• What you will do:
Check each line of the material below for the word "weitere". State how many lines have it, and nothing more.

Data to process Start Marker

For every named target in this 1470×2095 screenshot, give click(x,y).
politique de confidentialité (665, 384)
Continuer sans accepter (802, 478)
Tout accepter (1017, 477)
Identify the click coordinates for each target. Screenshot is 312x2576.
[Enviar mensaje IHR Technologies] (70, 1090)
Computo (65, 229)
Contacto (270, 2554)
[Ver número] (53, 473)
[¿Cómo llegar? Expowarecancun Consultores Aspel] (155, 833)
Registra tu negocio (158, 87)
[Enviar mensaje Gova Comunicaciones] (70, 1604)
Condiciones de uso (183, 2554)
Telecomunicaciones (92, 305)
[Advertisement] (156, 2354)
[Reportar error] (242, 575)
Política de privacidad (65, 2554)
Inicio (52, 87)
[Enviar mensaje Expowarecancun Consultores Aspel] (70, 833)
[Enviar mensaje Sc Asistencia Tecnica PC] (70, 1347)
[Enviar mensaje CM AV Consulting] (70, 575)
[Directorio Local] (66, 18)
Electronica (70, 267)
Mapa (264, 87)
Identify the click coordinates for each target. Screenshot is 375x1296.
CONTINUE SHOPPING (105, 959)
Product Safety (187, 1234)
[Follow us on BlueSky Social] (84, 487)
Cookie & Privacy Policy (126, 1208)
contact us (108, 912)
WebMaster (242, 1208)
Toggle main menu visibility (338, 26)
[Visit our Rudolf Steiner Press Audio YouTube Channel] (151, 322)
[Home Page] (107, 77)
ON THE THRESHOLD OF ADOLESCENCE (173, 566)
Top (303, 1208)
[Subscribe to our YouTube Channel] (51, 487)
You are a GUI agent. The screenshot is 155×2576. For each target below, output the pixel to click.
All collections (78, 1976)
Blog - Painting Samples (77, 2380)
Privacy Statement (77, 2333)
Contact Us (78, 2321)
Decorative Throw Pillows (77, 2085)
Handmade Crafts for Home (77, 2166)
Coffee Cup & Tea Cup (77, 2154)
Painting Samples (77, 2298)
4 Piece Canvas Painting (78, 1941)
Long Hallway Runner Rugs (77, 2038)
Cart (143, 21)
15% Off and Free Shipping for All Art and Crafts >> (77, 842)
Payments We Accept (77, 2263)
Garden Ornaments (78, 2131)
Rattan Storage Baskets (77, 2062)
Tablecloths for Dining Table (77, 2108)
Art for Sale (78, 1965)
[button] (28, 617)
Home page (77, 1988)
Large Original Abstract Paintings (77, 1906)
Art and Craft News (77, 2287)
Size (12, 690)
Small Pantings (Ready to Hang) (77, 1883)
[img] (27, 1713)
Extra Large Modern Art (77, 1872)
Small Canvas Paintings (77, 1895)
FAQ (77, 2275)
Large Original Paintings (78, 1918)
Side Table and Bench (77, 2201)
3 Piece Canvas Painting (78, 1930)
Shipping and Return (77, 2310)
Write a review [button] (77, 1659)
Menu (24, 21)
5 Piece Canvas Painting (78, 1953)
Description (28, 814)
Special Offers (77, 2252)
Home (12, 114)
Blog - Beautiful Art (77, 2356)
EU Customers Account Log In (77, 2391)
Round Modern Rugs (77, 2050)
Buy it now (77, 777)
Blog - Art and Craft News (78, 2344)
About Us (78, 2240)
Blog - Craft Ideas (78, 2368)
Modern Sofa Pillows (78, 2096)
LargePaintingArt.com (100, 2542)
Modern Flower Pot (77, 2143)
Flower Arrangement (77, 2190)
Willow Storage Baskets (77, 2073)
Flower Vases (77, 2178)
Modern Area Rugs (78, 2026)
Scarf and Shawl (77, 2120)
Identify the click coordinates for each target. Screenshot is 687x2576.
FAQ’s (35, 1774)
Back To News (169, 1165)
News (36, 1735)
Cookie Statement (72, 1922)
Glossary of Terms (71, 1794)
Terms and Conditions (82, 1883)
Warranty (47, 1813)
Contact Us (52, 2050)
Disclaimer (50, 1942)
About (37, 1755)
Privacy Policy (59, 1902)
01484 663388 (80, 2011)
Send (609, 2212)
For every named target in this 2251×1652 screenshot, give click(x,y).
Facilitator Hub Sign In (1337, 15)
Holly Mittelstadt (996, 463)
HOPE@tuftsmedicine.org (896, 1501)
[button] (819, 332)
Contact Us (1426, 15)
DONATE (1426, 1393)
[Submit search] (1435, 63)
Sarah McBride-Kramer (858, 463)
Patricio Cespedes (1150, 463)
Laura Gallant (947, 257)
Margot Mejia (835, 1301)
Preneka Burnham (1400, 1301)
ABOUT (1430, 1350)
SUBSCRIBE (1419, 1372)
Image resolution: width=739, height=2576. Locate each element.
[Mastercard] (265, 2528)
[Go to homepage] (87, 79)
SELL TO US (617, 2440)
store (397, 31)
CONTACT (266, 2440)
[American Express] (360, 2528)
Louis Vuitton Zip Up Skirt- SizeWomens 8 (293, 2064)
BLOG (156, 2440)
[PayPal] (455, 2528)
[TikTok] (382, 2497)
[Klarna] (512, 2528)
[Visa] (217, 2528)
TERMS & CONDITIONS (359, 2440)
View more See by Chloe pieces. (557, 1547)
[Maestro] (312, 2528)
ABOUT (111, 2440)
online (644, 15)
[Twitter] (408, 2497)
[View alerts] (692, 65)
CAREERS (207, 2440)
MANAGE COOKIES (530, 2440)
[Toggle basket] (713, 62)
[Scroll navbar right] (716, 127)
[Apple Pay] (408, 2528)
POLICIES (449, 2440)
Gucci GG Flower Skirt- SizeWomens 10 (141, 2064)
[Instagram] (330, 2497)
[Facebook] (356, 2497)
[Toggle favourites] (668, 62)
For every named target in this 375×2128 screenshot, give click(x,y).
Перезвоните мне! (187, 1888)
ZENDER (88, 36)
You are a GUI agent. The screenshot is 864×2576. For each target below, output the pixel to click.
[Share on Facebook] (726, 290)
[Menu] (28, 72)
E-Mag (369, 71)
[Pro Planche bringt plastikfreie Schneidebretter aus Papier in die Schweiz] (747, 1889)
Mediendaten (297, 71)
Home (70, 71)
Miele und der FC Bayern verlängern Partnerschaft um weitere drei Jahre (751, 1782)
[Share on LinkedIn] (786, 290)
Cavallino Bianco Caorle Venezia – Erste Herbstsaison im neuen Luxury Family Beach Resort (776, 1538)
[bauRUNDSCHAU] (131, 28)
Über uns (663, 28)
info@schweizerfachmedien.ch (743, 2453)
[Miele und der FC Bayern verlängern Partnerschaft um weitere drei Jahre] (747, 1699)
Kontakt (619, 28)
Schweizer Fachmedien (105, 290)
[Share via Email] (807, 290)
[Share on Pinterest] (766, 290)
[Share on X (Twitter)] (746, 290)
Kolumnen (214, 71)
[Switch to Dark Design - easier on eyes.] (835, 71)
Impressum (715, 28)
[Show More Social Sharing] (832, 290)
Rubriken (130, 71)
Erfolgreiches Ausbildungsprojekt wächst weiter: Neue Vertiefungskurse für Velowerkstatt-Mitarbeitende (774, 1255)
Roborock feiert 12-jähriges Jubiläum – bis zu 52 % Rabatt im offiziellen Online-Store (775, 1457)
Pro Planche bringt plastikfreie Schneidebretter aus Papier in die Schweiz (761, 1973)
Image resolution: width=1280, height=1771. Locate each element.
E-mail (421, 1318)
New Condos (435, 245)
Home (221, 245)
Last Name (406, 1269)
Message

Data to process End Marker

• Solution to this exercise:
2